• Task description:
A verbatim repetition of the data below is requested, without images.

• Entries supplied:
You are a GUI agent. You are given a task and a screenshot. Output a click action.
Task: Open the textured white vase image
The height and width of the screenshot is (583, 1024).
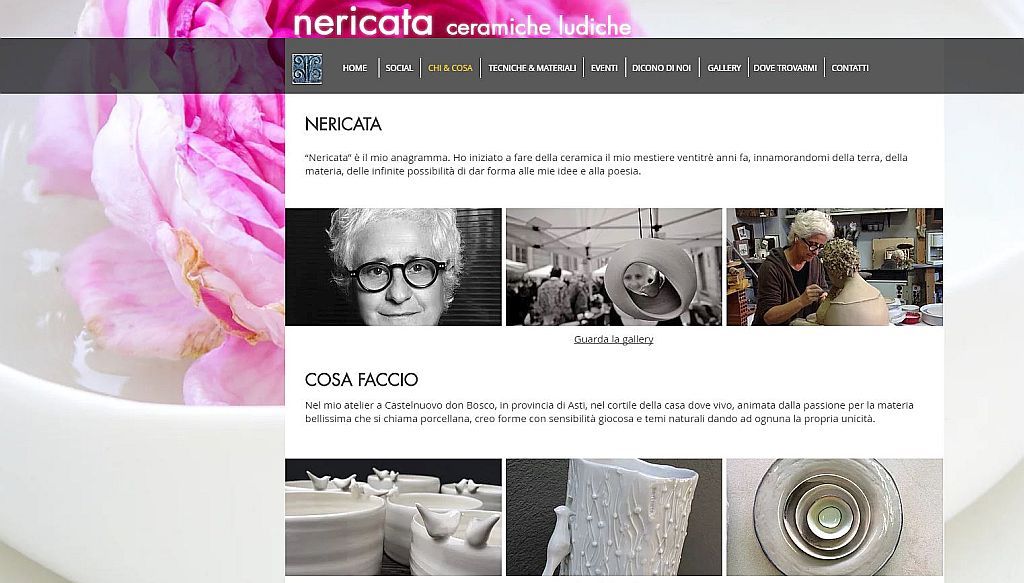[x=614, y=517]
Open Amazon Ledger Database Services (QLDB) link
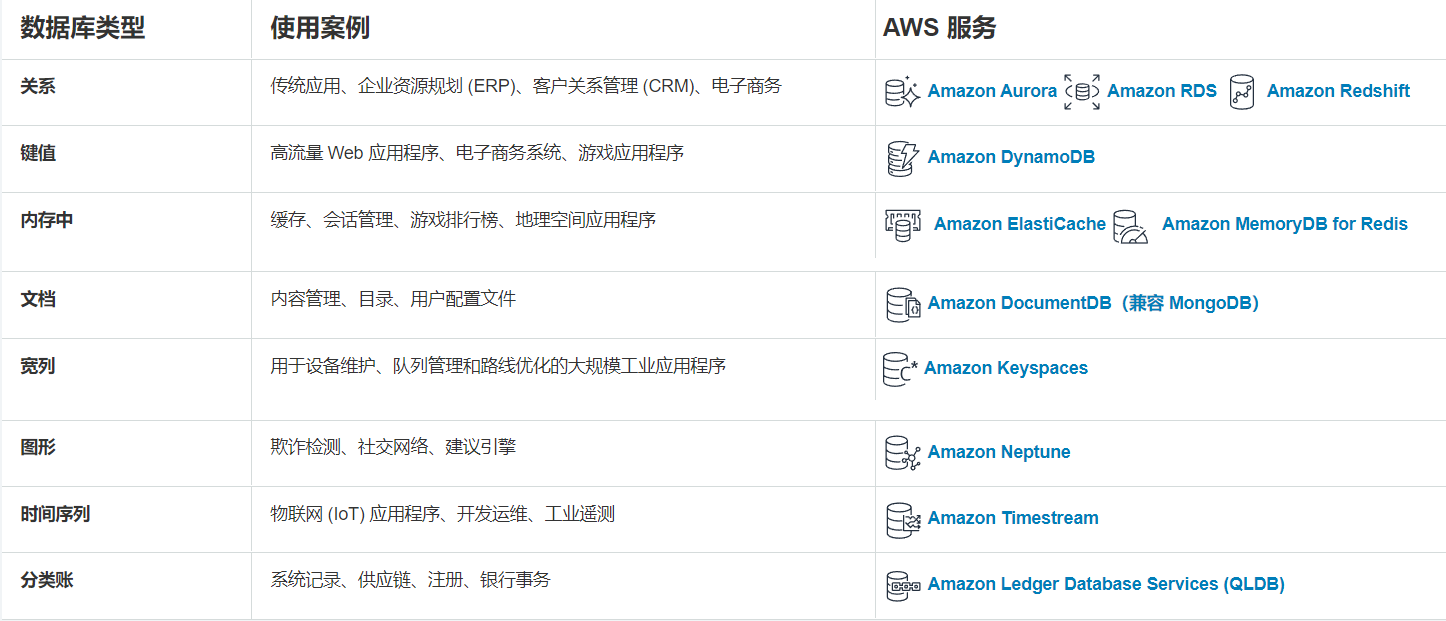This screenshot has width=1446, height=621. 1106,584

• Result of this task:
You are a GUI agent. You are given a task and a screenshot. Output a click action.
Task: Open the textured white vase image
The height and width of the screenshot is (583, 1024).
[x=614, y=517]
Open Amazon Ledger Database Services (QLDB) link
This screenshot has width=1446, height=621. 1106,584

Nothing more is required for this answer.